* _WHAT TO WORK ON_: Without any pictures, retype exactly the lines from the one with "Image resolution: width=803" through the final line of the records.

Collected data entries
==*==

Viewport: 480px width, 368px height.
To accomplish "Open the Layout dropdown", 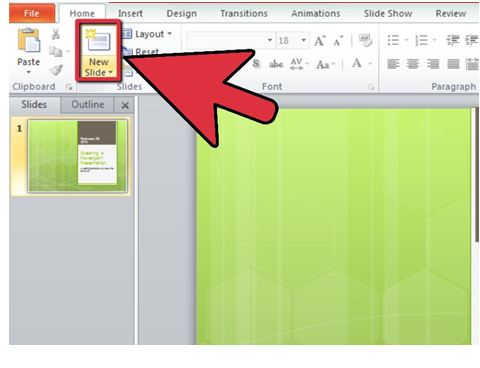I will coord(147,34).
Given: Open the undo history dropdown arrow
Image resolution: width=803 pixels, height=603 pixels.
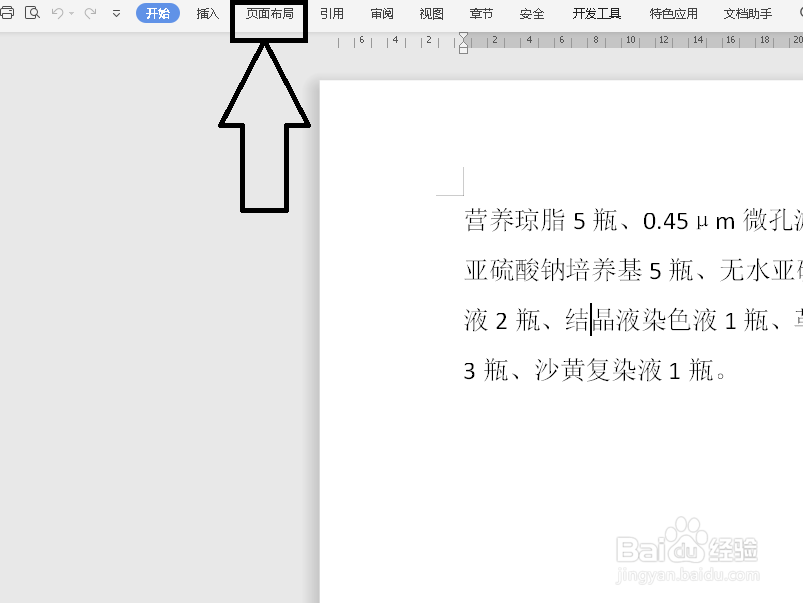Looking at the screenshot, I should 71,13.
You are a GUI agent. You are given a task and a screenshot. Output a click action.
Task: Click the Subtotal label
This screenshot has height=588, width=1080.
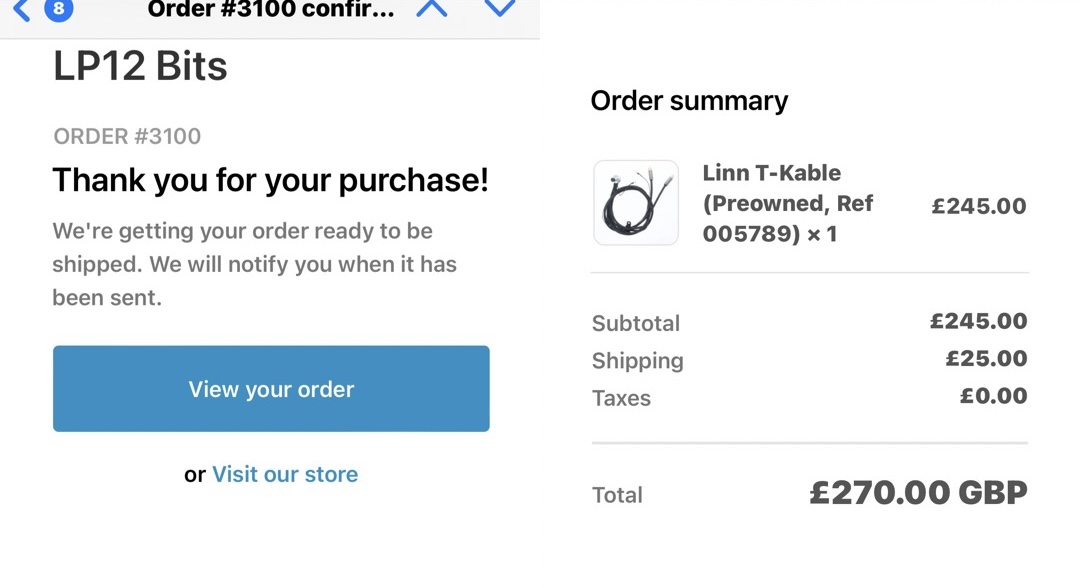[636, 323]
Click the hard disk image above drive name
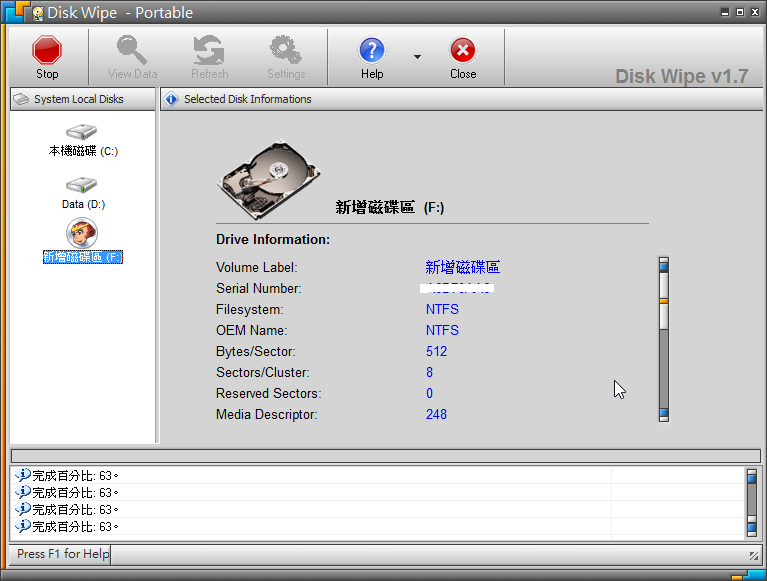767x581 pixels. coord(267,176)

==*==

* _ANSWER FOR THIS EXERCISE_:
Image resolution: width=803 pixels, height=603 pixels.
Looking at the screenshot, I should 71,13.
You are a GUI agent. You are given a task and a screenshot. Output a click action.
Task: Click the Subtotal label
This screenshot has height=588, width=1080.
[636, 323]
Click the hard disk image above drive name
767x581 pixels. coord(267,176)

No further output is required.